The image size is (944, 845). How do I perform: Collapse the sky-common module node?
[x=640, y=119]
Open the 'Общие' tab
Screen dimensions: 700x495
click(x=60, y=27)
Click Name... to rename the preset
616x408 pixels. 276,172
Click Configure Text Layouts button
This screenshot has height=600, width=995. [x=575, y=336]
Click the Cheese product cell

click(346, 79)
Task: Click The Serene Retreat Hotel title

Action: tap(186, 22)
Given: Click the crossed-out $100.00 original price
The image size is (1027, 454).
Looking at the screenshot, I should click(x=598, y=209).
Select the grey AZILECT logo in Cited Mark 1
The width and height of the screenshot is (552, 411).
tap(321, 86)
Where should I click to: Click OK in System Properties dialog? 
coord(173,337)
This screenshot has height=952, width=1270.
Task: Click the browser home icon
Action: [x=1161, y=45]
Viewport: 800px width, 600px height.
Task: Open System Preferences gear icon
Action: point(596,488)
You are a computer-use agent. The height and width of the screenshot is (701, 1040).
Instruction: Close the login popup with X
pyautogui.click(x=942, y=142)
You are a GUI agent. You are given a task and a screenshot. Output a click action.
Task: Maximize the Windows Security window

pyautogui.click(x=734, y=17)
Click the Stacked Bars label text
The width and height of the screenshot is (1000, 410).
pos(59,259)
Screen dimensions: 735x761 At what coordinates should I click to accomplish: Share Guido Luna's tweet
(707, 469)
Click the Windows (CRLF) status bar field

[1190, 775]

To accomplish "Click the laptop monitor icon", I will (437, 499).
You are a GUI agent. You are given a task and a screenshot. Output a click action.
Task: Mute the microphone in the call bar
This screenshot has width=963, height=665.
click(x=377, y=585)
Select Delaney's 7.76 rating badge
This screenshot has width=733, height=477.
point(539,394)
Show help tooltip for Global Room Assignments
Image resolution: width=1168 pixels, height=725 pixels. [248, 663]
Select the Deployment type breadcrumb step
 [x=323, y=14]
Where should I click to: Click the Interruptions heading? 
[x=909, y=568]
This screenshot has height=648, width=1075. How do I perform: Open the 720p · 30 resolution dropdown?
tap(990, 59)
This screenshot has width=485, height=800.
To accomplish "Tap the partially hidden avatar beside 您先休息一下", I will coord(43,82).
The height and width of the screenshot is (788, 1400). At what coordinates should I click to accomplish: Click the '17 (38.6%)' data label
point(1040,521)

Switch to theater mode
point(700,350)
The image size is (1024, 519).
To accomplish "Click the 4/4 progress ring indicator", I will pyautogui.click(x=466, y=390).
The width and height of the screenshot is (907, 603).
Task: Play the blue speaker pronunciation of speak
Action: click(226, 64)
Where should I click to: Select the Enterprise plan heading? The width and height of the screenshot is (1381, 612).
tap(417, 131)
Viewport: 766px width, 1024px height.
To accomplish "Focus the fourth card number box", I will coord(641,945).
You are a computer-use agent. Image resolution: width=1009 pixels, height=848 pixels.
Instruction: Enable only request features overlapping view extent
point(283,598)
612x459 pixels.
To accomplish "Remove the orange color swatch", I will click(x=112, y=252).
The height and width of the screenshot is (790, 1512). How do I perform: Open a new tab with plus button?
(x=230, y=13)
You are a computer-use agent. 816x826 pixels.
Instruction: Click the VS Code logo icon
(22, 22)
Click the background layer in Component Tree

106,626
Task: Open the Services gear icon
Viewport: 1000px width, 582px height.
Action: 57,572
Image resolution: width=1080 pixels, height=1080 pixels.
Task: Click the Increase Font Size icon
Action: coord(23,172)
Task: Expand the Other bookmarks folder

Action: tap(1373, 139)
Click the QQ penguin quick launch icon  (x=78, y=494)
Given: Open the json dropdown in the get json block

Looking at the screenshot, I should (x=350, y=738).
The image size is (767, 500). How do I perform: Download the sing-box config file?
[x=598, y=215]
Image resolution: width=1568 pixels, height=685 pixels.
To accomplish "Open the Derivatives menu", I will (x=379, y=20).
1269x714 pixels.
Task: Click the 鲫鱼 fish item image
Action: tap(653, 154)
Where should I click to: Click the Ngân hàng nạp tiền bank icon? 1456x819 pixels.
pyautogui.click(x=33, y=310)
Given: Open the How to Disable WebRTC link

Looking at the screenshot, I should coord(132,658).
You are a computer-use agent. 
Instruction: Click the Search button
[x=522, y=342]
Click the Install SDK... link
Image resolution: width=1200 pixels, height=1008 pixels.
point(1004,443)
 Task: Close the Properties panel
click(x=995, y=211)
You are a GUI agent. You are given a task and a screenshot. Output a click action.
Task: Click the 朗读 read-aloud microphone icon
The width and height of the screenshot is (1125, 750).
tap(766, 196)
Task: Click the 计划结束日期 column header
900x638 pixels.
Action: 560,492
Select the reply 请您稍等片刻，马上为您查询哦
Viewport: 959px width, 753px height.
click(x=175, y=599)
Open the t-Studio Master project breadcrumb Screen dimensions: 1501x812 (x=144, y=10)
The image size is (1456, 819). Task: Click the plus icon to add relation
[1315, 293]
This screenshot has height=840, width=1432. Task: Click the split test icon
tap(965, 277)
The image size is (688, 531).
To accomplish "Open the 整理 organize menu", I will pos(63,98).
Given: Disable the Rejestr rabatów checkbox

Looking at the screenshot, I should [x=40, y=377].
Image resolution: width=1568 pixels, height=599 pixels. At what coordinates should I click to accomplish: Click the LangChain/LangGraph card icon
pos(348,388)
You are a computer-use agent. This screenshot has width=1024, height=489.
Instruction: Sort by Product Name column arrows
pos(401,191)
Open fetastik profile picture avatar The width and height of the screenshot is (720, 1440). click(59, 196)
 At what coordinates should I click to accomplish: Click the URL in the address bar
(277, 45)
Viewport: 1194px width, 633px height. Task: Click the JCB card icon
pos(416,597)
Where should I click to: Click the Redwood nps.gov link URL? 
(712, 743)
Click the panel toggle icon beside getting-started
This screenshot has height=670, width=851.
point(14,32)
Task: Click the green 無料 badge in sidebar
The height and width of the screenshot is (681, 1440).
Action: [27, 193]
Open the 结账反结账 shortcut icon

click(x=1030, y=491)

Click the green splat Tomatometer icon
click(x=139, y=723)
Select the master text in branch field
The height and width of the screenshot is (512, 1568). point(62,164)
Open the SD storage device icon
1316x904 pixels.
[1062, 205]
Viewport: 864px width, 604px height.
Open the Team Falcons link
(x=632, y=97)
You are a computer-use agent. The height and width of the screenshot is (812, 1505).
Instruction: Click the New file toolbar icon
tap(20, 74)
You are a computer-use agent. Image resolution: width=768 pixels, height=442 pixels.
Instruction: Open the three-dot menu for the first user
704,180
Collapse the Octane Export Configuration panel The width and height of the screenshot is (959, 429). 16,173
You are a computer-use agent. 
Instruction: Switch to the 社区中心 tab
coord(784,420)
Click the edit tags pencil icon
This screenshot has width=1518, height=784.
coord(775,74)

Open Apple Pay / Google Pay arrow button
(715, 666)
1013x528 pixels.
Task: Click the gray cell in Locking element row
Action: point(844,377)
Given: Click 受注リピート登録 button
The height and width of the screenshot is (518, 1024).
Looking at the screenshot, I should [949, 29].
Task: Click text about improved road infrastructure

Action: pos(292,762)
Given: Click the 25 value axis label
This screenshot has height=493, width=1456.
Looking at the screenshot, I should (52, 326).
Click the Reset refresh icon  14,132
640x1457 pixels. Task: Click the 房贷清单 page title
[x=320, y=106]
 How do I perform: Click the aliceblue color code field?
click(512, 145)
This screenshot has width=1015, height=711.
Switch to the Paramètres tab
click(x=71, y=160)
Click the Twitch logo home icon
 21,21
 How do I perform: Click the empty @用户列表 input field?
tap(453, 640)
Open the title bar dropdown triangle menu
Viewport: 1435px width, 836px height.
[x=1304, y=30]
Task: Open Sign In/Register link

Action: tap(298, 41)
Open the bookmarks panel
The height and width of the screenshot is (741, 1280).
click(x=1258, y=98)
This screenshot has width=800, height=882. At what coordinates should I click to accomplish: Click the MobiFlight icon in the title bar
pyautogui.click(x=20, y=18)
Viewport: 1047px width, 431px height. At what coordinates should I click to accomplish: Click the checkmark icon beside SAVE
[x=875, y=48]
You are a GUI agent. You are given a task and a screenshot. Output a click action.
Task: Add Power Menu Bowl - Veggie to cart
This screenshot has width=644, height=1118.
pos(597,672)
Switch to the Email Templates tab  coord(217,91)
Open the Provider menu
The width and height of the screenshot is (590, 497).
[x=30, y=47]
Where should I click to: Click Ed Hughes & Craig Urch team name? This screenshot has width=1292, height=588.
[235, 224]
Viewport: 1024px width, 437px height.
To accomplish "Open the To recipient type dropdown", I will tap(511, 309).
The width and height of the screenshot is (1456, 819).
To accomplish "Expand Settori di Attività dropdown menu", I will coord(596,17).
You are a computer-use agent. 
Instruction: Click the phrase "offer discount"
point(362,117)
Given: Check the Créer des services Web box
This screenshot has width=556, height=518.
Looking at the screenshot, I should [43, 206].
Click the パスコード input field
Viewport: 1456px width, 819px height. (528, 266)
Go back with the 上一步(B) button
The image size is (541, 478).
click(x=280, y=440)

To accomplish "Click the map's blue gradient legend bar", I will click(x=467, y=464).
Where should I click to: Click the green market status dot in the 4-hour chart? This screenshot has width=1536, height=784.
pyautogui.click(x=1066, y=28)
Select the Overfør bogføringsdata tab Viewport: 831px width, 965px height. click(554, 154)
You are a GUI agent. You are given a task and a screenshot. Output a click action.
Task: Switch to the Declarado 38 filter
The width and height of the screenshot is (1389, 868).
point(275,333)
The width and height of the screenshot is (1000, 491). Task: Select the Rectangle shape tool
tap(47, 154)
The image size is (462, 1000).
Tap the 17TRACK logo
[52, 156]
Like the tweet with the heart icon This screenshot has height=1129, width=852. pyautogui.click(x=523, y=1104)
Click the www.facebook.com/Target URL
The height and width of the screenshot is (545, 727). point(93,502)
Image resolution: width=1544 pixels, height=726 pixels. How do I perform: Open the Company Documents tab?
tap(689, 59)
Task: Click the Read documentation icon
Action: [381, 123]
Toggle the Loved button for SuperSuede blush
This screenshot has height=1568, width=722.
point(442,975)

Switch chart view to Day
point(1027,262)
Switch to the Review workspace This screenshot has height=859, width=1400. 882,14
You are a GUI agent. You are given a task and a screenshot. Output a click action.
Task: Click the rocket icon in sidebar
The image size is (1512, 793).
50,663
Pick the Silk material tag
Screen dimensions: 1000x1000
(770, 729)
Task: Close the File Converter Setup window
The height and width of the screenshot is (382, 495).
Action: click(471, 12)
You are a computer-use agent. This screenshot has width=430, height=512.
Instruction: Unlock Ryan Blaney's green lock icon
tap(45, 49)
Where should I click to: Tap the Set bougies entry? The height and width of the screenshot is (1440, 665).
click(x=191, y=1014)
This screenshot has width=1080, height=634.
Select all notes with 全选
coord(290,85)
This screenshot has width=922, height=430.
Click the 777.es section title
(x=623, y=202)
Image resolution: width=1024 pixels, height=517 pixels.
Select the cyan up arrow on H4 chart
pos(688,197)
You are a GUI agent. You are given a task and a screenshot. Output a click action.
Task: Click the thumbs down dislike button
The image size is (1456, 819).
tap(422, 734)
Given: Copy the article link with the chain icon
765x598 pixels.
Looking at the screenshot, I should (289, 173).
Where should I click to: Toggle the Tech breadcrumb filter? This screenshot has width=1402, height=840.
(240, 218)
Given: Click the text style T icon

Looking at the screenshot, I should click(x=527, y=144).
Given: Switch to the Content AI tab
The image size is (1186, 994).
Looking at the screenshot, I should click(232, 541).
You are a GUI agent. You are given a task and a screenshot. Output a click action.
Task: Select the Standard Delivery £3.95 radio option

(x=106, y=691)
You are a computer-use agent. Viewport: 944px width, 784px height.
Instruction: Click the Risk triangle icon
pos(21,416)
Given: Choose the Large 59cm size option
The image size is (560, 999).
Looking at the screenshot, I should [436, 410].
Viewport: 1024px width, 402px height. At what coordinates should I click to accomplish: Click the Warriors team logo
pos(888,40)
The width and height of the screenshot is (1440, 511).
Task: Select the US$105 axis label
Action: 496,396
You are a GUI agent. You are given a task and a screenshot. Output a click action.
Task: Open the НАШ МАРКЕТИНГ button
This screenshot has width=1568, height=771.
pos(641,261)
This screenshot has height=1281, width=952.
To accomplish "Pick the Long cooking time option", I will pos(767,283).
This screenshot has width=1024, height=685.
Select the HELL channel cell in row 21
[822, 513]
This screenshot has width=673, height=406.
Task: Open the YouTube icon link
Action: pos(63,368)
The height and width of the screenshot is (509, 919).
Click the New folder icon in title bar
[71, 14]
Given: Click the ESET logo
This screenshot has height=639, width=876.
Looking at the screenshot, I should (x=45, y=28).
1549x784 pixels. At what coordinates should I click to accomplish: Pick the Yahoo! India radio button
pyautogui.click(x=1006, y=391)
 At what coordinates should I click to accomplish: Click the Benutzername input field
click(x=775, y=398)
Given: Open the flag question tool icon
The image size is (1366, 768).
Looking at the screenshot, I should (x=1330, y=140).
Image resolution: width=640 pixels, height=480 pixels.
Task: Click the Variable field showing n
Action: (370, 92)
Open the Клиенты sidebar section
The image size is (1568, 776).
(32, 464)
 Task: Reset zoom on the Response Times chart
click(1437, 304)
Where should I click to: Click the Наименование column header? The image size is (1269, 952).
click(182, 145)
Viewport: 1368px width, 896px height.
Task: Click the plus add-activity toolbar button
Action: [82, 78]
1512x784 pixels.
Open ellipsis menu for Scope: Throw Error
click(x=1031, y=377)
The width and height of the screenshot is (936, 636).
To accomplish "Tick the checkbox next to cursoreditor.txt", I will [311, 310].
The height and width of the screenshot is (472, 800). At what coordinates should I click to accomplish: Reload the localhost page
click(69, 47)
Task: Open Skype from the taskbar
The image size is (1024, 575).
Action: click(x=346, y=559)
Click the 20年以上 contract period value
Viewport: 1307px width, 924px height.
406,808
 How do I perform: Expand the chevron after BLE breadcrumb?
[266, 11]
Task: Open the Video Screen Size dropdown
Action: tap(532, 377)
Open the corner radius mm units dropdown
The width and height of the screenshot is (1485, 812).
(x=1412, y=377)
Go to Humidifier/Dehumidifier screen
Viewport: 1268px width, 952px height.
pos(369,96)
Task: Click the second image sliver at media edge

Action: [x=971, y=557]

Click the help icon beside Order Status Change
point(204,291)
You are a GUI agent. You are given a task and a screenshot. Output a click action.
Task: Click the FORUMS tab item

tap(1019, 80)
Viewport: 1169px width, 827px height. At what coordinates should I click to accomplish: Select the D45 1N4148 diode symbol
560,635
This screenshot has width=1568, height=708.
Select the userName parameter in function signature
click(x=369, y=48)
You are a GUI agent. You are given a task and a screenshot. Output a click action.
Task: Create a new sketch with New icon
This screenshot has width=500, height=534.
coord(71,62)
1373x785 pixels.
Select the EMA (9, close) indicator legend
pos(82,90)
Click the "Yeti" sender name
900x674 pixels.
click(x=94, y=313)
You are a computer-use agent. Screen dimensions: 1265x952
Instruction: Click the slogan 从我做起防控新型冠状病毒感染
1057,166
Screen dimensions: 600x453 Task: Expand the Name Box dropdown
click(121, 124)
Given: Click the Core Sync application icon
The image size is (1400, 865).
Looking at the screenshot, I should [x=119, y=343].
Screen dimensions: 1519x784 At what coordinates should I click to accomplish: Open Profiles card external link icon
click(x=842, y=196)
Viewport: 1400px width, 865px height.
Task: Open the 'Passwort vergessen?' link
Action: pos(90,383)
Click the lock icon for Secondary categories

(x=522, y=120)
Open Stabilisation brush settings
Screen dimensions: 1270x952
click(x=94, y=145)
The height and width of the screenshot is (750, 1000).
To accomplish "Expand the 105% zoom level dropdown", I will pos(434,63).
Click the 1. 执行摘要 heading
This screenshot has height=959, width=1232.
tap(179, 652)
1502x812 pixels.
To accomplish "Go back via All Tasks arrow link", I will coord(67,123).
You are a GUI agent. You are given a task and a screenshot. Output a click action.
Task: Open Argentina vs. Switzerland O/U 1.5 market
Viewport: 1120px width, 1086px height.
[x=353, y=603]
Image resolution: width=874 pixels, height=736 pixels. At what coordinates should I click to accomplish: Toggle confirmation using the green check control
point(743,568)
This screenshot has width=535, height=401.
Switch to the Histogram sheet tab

------

## 課題:
エントリーの最初の行から「616x408 pixels. 276,172」を含む行まで(両端の行を含む)を、「node」を「item」に置き換え、ほかは変えずに書き直しなさい。

## 解答:
The image size is (944, 845). How do I perform: Collapse the sky-common module item?
[x=640, y=119]
Open the 'Общие' tab
Screen dimensions: 700x495
click(x=60, y=27)
Click Name... to rename the preset
616x408 pixels. 276,172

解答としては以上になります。